資料4

開発課題名「膜に関連するタンパク質の配列・構造粗視化解析技術」

開発実施期間 平成18年10月〜平成22年3月

チームリーダー :  美宅 成樹【名古屋大学 大学院工学研究科 教授】
中核機関 :  名古屋大学
参画機関 :  エスアイアイ・ナノテクノロジー(株)
T.開発の概要
 アミノ酸配列から膜関連タンパク質の予測・分類を行うためのソフトウェアシステム、および膜タンパク質の分子間相互作用の情報を与えるフォースカーブ解析手法を開発する。これはゲノム規模の膜タンパク質高精度予測システムの要素技術となる。本技術要素のポイントは、原子分解能の見方が最も良いという常識を覆し、配列や構造を粗視化することで膜タンパク質の構造形成や分子認識の本質をとらえるという新しい見方にある。
U.事後評価における評価項目
(1)膜タンパク質の予測法の高度化
 シグナルペプチド付き分泌型タンパク質を多く含む難しいデータセットに対する膜タンパク質と水溶性タンパク質の判別、 並びに、膜貫通領域トポロジー予測において、ともに、正しく予測されたデータの割合、及び、予測されたものの中での正解率の両方とも目標を達成した。

┄┄┄┄┄┄┄┄┄┄

● **課題の指示**:
- 1) 膜タンパク質解析技術についての本文を読み、次の(a)〜(c)が本文の内容と合っているかを答えなさい。それぞれ「はい」か「いいえ」で答え、判断の根拠となる本文の語句をそのまま引用すること。
(a) 開発実施期間は平成18年10月に始まった。
(b) 本技術は、原子分解能の見方が最も良いという常識に従っている。
(c) 難しいデータセットに対する判別では、目標を達成できなかった。
- 2) 膜タンパク質解析技術についての本文に基づいて、次の問いに答えなさい。
(a) チームリーダーの所属と職名は何か。
(b) 開発するフォースカーブ解析手法は、何の情報を与えるか。
(c) 評価に用いた難しいデータセットには、何が多く含まれているか。
- 3) 膜タンパク質解析技術についての本文を、最後の文の後から続けて書きなさい。

● **提供データ**:
┄┄┄┄┄┄┄┄┄┄

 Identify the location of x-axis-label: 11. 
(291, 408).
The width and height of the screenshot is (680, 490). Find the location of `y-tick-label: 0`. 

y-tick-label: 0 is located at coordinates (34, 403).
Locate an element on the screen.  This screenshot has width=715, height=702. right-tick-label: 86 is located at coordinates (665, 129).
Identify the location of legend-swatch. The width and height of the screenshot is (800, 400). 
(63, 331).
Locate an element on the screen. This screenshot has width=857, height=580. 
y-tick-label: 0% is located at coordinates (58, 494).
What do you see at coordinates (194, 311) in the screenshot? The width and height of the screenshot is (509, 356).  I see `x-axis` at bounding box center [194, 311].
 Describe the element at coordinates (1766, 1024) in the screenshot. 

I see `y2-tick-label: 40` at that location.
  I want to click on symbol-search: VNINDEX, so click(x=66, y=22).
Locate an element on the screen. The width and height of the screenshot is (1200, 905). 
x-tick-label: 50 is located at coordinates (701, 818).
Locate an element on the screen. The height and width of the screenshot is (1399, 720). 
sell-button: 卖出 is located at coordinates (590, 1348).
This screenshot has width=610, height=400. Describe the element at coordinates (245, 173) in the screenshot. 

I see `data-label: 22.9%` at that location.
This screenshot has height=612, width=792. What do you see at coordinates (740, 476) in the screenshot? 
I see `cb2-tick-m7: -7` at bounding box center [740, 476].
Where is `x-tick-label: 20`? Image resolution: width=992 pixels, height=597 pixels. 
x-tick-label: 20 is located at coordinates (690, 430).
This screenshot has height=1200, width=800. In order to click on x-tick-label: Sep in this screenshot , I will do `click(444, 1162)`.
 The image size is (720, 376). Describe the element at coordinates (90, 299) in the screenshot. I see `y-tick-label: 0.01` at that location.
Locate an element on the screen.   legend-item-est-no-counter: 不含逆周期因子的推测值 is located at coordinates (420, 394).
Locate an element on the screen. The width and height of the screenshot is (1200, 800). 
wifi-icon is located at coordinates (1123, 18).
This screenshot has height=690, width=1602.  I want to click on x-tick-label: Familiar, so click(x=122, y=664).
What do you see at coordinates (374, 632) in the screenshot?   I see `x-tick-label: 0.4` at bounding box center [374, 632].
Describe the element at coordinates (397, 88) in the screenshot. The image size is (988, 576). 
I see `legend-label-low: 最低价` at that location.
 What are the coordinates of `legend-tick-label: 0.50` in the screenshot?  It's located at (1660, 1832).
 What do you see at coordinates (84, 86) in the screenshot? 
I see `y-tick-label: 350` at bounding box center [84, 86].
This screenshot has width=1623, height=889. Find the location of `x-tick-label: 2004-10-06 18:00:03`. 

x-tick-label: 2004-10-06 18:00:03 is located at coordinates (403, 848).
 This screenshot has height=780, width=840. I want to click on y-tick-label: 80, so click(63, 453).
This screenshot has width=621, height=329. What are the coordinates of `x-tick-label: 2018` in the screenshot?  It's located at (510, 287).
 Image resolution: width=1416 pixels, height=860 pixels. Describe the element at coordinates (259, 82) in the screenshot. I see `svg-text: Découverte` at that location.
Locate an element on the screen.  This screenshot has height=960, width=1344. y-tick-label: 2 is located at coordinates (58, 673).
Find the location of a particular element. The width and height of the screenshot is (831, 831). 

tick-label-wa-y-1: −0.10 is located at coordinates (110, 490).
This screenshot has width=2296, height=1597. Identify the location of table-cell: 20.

┄┄┄┄┄┄┄┄┄┄

● **解答一覧**:
- 1)
(a) はい。「平成18年10月〜平成22年3月」
(b) いいえ。「原子分解能の見方が最も良いという常識を覆し」
(c) いいえ。「両方とも目標を達成した」

- 2)
(a) 名古屋大学 大学院工学研究科 教授
(b) 膜タンパク質の分子間相互作用の情報
(c) シグナルペプチド付き分泌型タンパク質

- 3)
(2)膜タンパク質の予測・分類
 受容体タンパク質予測、並びに、Gタンパク質のファミリー分類を実施し、高精度に予測・判別可能であることを示した。β型膜タンパク質予測の問題を、グラム陰性菌で生合成されるタンパク質の、細胞質、内膜、ペリプラスム、外膜、細胞外という5つのコンパートメントへの局在予測の問題に置き換えて実施したところ、高精度予測ができ目標を達成した。
(3)フォースカーブ測定と粗視化シミュレーション
 タンパク質の超分子重合の様子やフォースカーブなどのタンパク質大変形の様子と相互作用の変化をシミュレーションするシステムを開発し、実際の引き抜き実験結果とよく合う結果を得た。
V.評価
DNAシーケンサーにより読み取られた塩基配列の解読を支援する膜タンパク質予測ソフトウェアを開発した。
この手法はアミノ酸配列の文字列を物性分布に変換して粗視化・統計解析し分類する点に独自性があり、インターネット上に公開した膜蛋白質予測システムはユーザー数から見て国際的に非常に高い評価を受けている。加えてチーム自体もユーザーの立場で本システムを活用してゲノムデータベースから極めて興味深い生物学的知見を抽出することに成功し、本システムの有用性を示した。今後は、開発したソフトウェアの普及、精度向上等に努めることが期待される。
本開発は当初の開発目標を達成し、本事業の趣旨に相応しい成果が得られたと評価する[A]。